Work request A
In the essay on numbering our days, which psalm records David's request to know how fleeting his life is?
Work request B
Copy the essay on numbering our days from "We live our" to "of each moment.".
Work request C
Write the next part of the essay on numbering our days, picking up after its final sentence.

Selected passage
###

What Good is Numbering Our Days?

“Did you get a call from the doctor’s office?” The text appeared on my phone as I sat at a railroad crossing and waited for a train to pass on the way home from shopping. “What call?” I wondered. I gave into temptation and texted my friend back, and learned that our children’s pediatrician had passed away. Close to our age and with children of his own, he wasn’t supposed to die. I watched the train pass in stunned silence. He was more than simply a doctor to those of us who entrusted our beloved children to his care — he was a friend.

What good is numbering our days?

I thought of all the times it had been his reassuring voice that calmed the anxiety I felt when one of my boys spiked a fever or developed a rash. My husband and I both sat in shock after I told him, trying to wrap our minds around the suddenness of it all. In the following days, fellow mothers and fathers of his other patients lamented and mourned the loss of the man who soothed their frayed parenting nerves. His life had impacted many.

Sometimes I think death can teach in a moment what it might take a lifetime to learn otherwise.

We live our lives with both speed and assumption that the following day is a certainty. It isn’t. When David asks God to let him know how fleeting his life is in Psalm 39, it feels like a brave request, doesn’t it?

Show me O Lord, my life’s end and the number of my days; let me know how fleeting is my life.

– Psalm 39:4

I don’t believe David is really asking God for a specific number of days he will live; however, I think he’s asking to be given a sense of urgency. He doesn’t want to live each day blind to the fact that he will one day die.

He wants to make the most of each moment.

###

Entries shown
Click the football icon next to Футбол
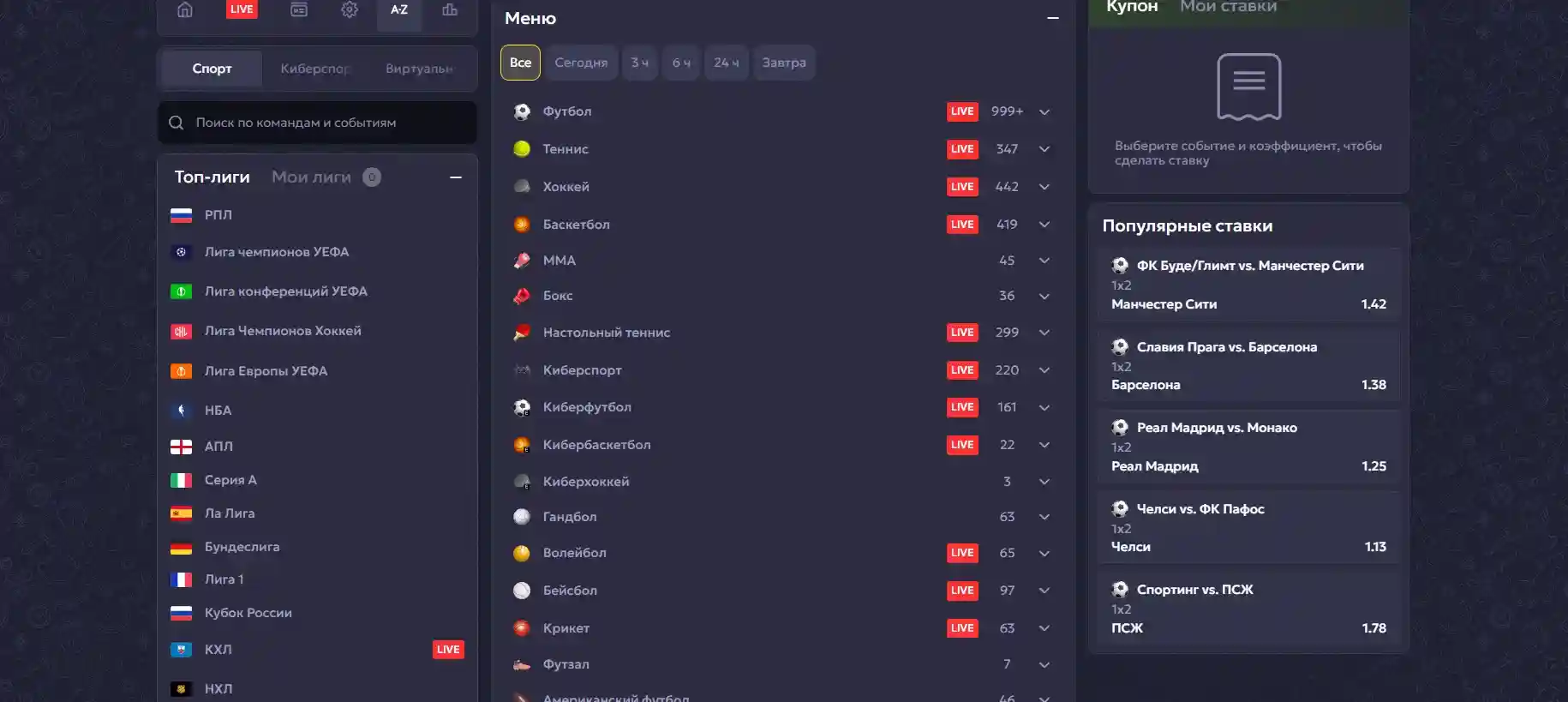The image size is (1568, 702). [522, 111]
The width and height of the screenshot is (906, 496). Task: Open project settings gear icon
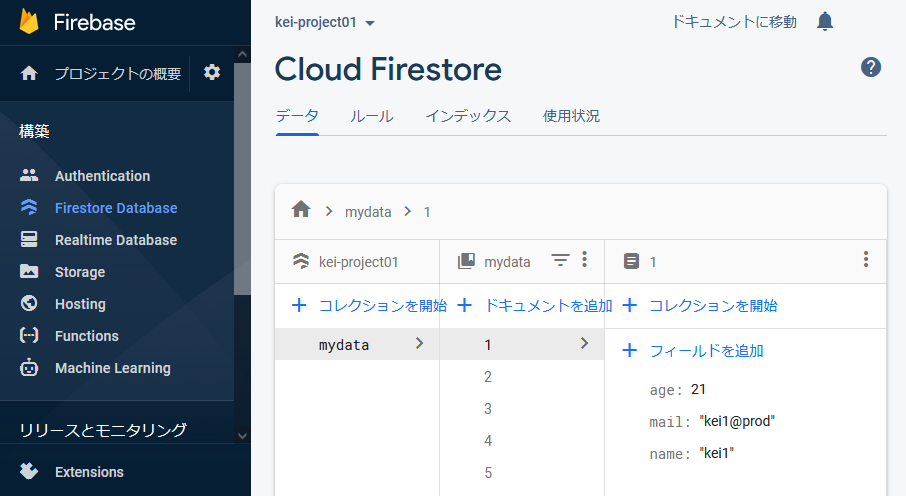click(212, 73)

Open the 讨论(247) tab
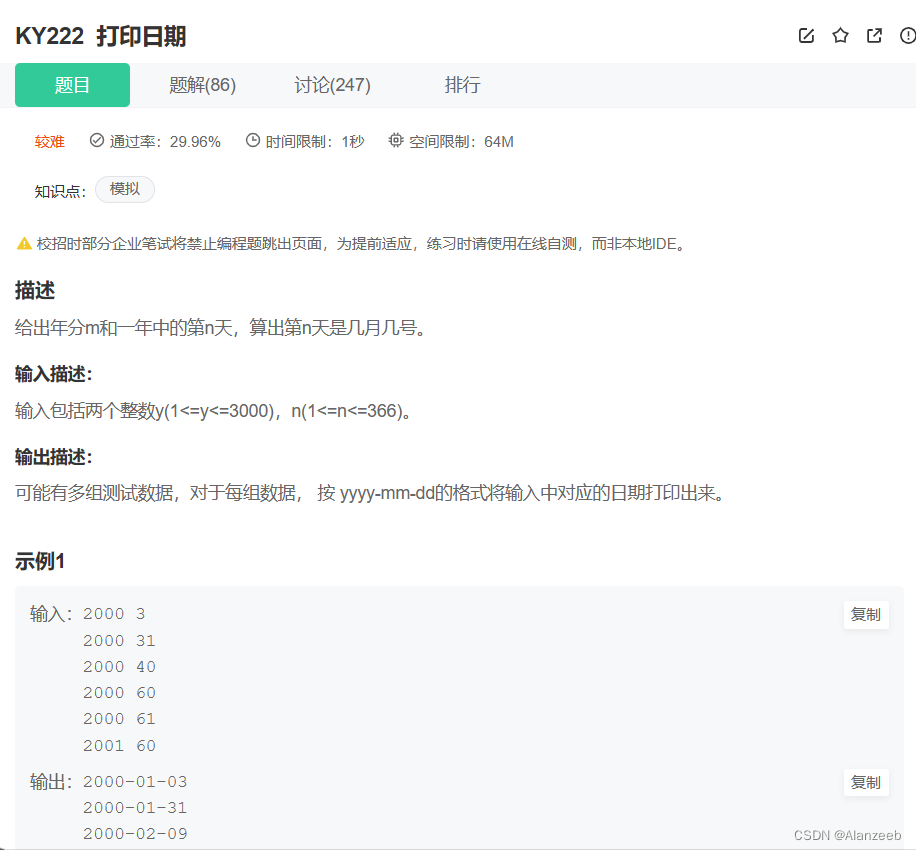coord(332,85)
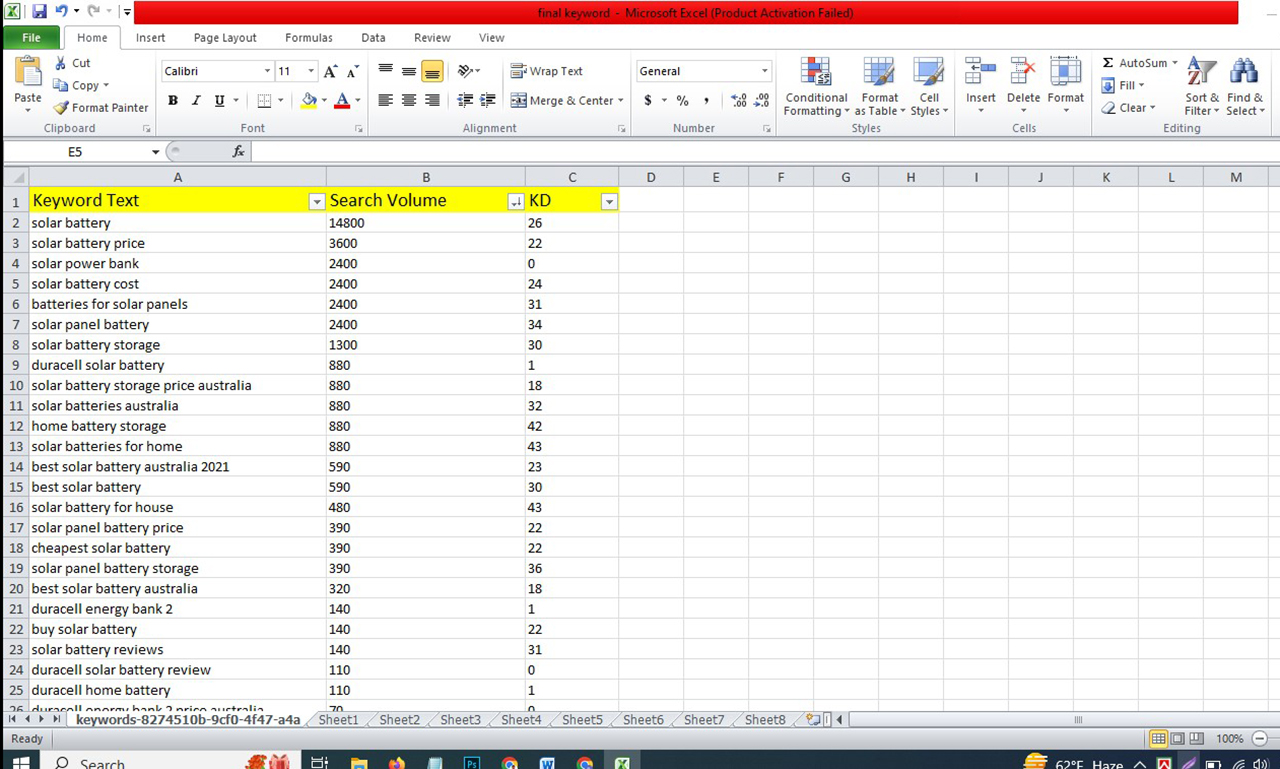This screenshot has width=1280, height=769.
Task: Apply bold formatting from the Font group
Action: 171,101
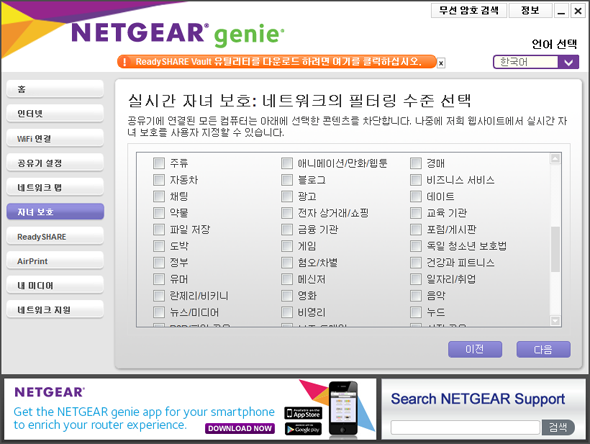Image resolution: width=590 pixels, height=444 pixels.
Task: Select ReadySHARE in the sidebar
Action: 55,237
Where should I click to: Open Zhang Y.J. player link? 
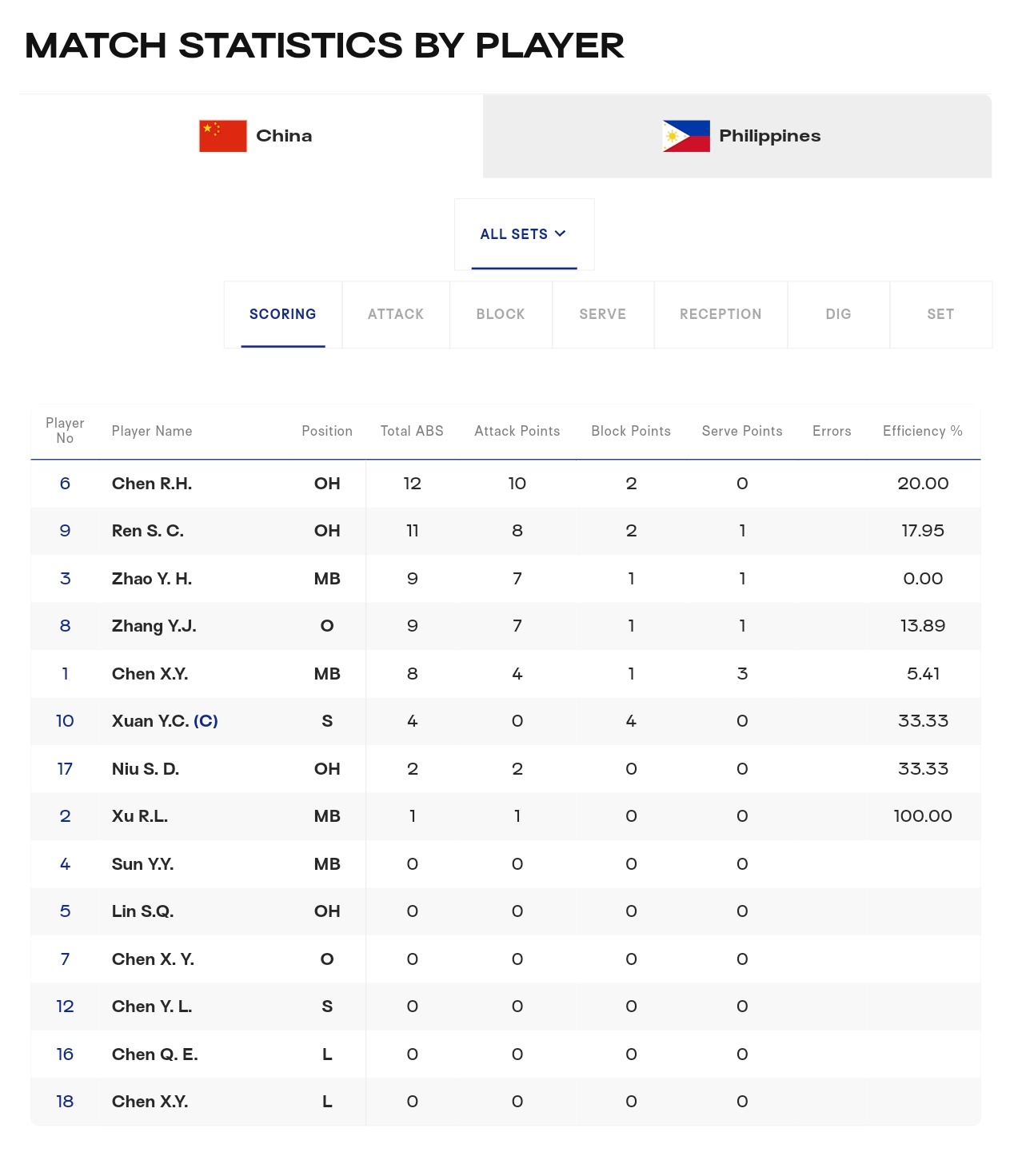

###

Exercise answer A
Psalm 39 (verse 4)

Exercise answer B
We live our lives with both speed and assumption that the following day is a certainty. It isn’t. When David asks God to let him know how fleeting his life is in Psalm 39, it feels like a brave request, doesn’t it?

Show me O Lord, my life’s end and the number of my days; let me know how fleeting is my life.

– Psalm 39:4

I don’t believe David is really asking God for a specific number of days he will live; however, I think he’s asking to be given a sense of urgency. He doesn’t want to live each day blind to the fact that he will one day die.

He wants to make the most of each moment.

Exercise answer C
I’ve said goodbye to more than a few people in my lifetime, and each time the reality of a life ended snaps me right out of my assumption and complacency. This time here is short, and eternity is longer than we dare to dream. Our very breath is given only by God, and when it ceases, we will be home with Him.

Maybe we don’t really need the sting of death to remind us to number our days. Perhaps that’s what David was hoping for — a reality check without the pain of losing. What if we tried it, too, and asked God to help us know how fleeting our lives really are, simply so that we can live each moment for Him?  How would that change our lives, if we knew that life indeed was fleeting, but we had a purpose while we’re here? I know that I would be more intentional, more loving, more patient. The sense of urgency that David sought would be ever-present in my heart.

If we live like we know we will die, then we live with purpose.

Make no mistake, we have a beautiful eternity to spend together with Jesus to look forward to, but while we’re here? We’ve got work to do.

If you consider the brevity of your own life, how does that change it? What can you do today, to make Him known?